▶ [Source records]
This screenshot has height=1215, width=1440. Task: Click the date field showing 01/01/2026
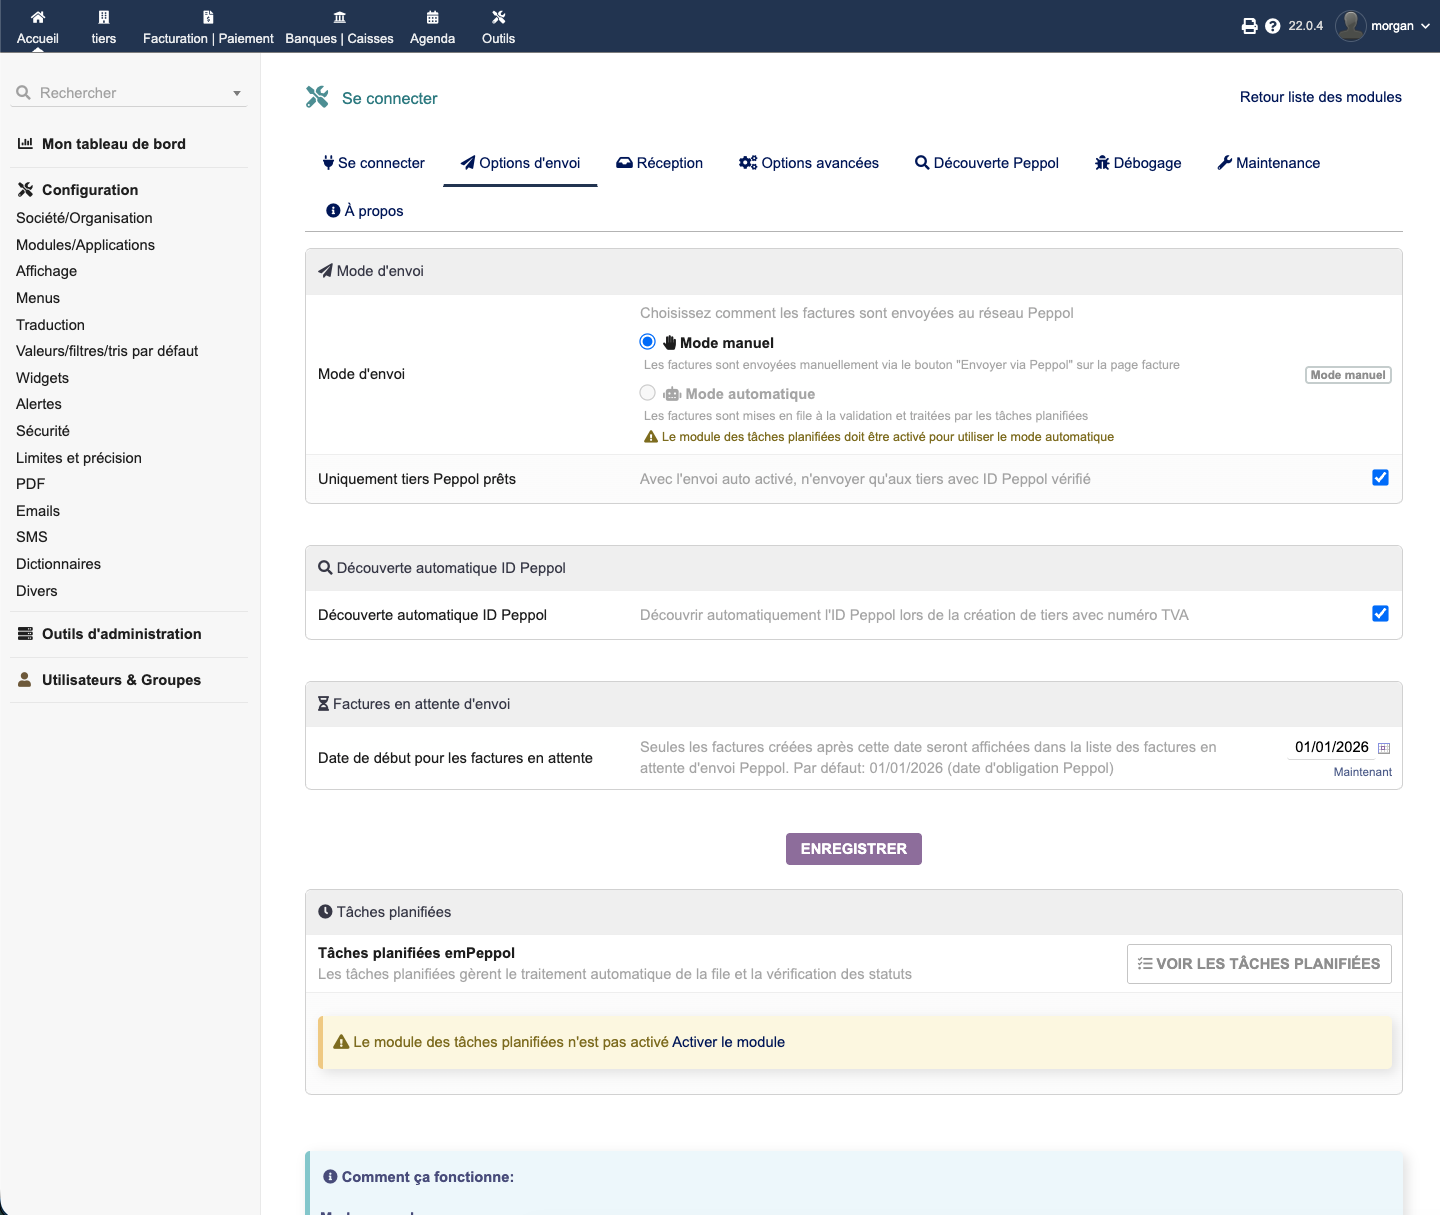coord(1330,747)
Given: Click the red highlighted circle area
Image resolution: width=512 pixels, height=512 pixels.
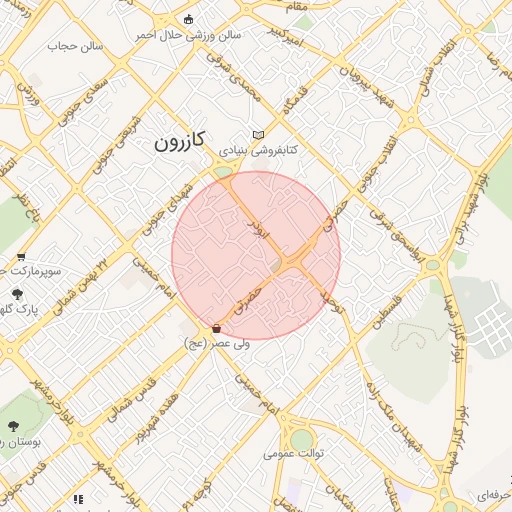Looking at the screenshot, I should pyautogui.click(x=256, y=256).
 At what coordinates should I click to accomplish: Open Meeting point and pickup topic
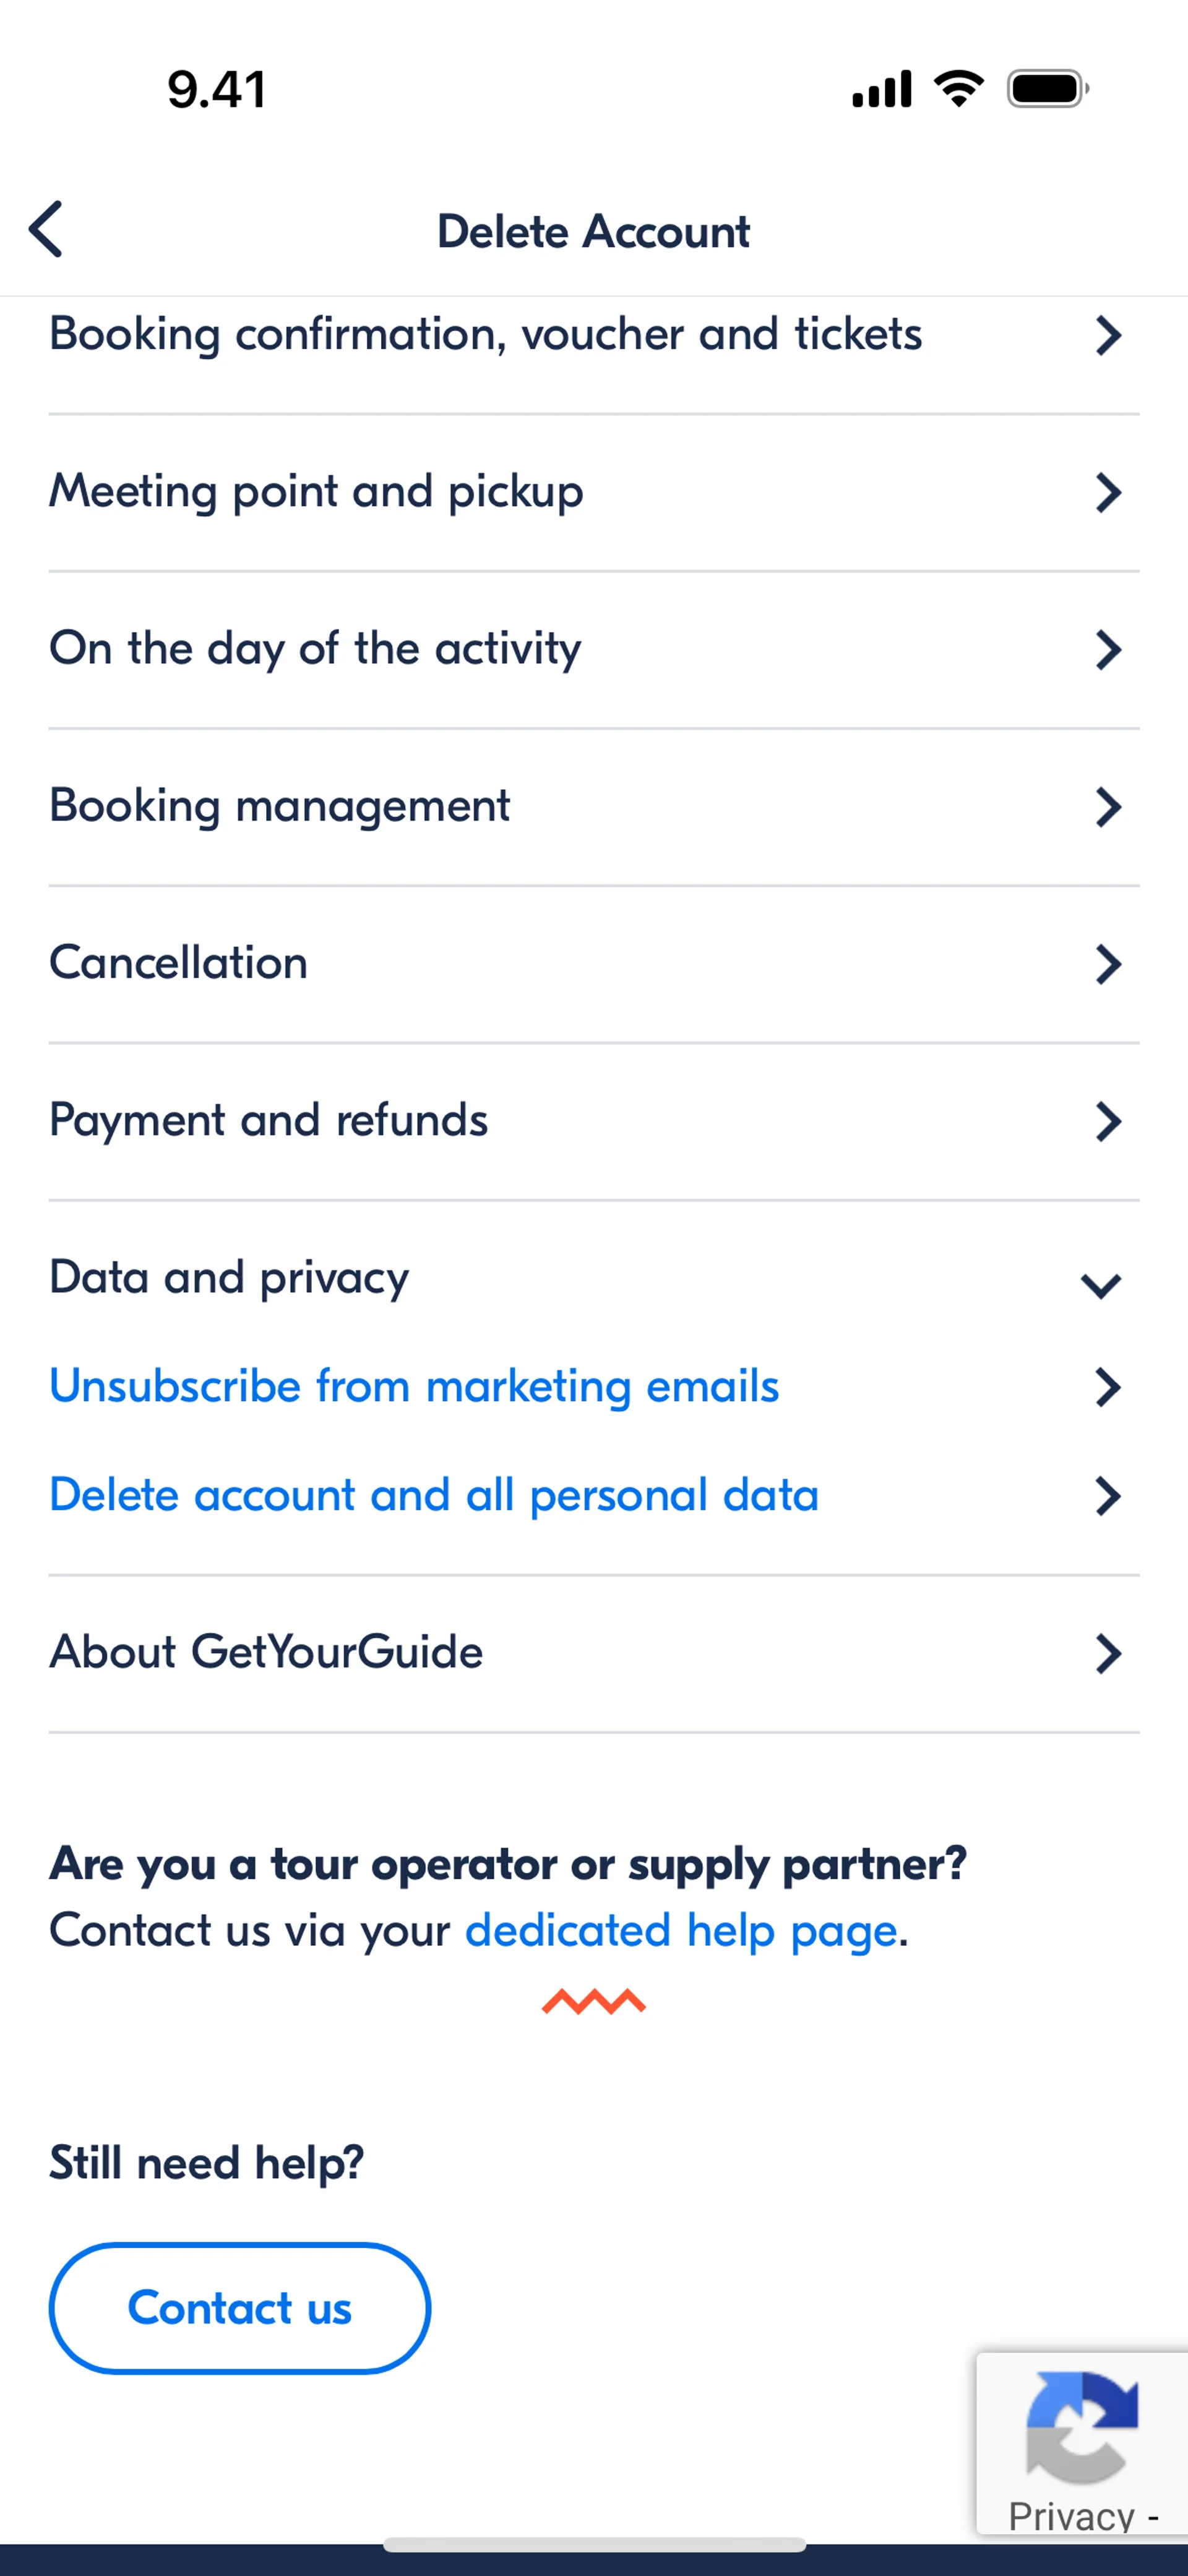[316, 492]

▶ [Aim of the exercise]
Exact copies of the entries above are needed, with every picture removed.

▶ [Response to the task]
This screenshot has height=1215, width=1440. Task: Click the date field showing 01/01/2026
coord(1330,747)
Given: Click the red highlighted circle area
Image resolution: width=512 pixels, height=512 pixels.
Looking at the screenshot, I should pyautogui.click(x=256, y=256).
 At what coordinates should I click to accomplish: Open Meeting point and pickup topic
[316, 492]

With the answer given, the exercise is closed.